Cong reminded me that there is no need to check sk_type here because
unix_stream_bpf_prot is only used by stream type. I will remove this part
in the next version.



>         if (restore) {
>                 sk->sk_write_space = psock->saved_write_space;
>                 WRITE_ONCE(sk->sk_prot, psock->sk_proto);
>                 return 0;
>         }
>
> -       unix_bpf_check_needs_rebuild(psock->sk_proto);
> -       WRITE_ONCE(sk->sk_prot, &unix_bpf_prot);
> +       unix_stream_bpf_check_needs_rebuild(psock->sk_proto);
> +       WRITE_ONCE(sk->sk_prot, &unix_stream_bpf_prot);
>         return 0;
>  }
>
>  void __init unix_bpf_build_proto(void)
>  {
> -       unix_bpf_rebuild_protos(&unix_bpf_prot, &unix_proto);
> +       unix_dgram_bpf_rebuild_protos(&unix_dgram_bpf_prot, &unix_dgram_proto);
> +       unix_stream_bpf_rebuild_protos(&unix_stream_bpf_prot, &unix_stream_proto);
> +
>  }
> --
> 2.20.1
>
Jakub Sitnicki Aug. 4, 2021, 4:59 p.m.
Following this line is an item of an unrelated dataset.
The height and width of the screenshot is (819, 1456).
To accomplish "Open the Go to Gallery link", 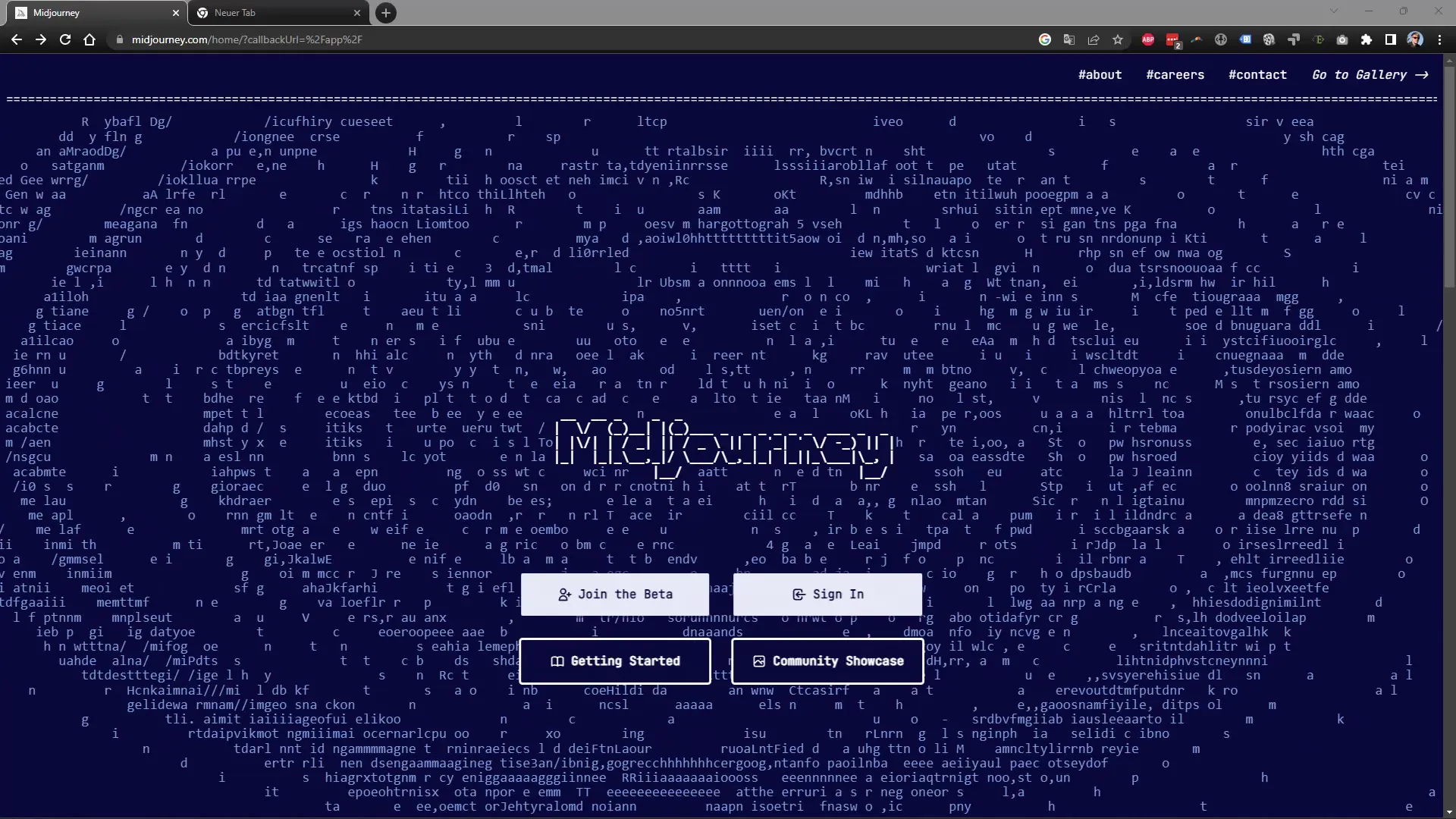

UTC | #2
On Mon, Aug 02, 2021 at 11:19 PM CEST, Jiang Wang wrote:

[...]

> diff --git a/net/core/sock_map.c b/net/core/sock_map.c
> index ae5fa4338..42f50ea7a 100644
> --- a/net/core/sock_map.c
> +++ b/net/core/sock_map.c
> @@ -517,9 +517,15 @@ static bool sk_is_tcp(const struct sock *sk)
>  	       sk->sk_protocol == IPPROTO_TCP;
>  }
>
> +static bool sk_is_unix_stream(const struct sock *sk)
> +{
> +	return sk->sk_type == SOCK_STREAM &&
> +	       sk->sk_protocol == PF_UNIX;
> +}
> +
>  static bool sock_map_redirect_allowed(const struct sock *sk)
>  {
> -	if (sk_is_tcp(sk))
> +	if (sk_is_tcp(sk) || sk_is_unix_stream(sk))
>  		return sk->sk_state != TCP_LISTEN;
>  	else
>  		return sk->sk_state == TCP_ESTABLISHED;

Let me provide some context.

The reason why we check != TCP_LISTEN for TCP sockets is that we want to
allow redirect redirect to sockets that are about to transition from
TCP_SYN_RECV to TCP_ESTABLISHED, in addition to sockets already in
TCP_ESTABLISHED state.

That's because BPF_SOCK_OPS_PASSIVE_ESTABLISHED_CB callback happens when
socket is still in TCP_SYN_RECV state. With BPF sockops program, we can
insert such socket into a sockmap. Hence, there is a short window of
opportunity when we could redirect to a socket in TCP_SYN_RECV.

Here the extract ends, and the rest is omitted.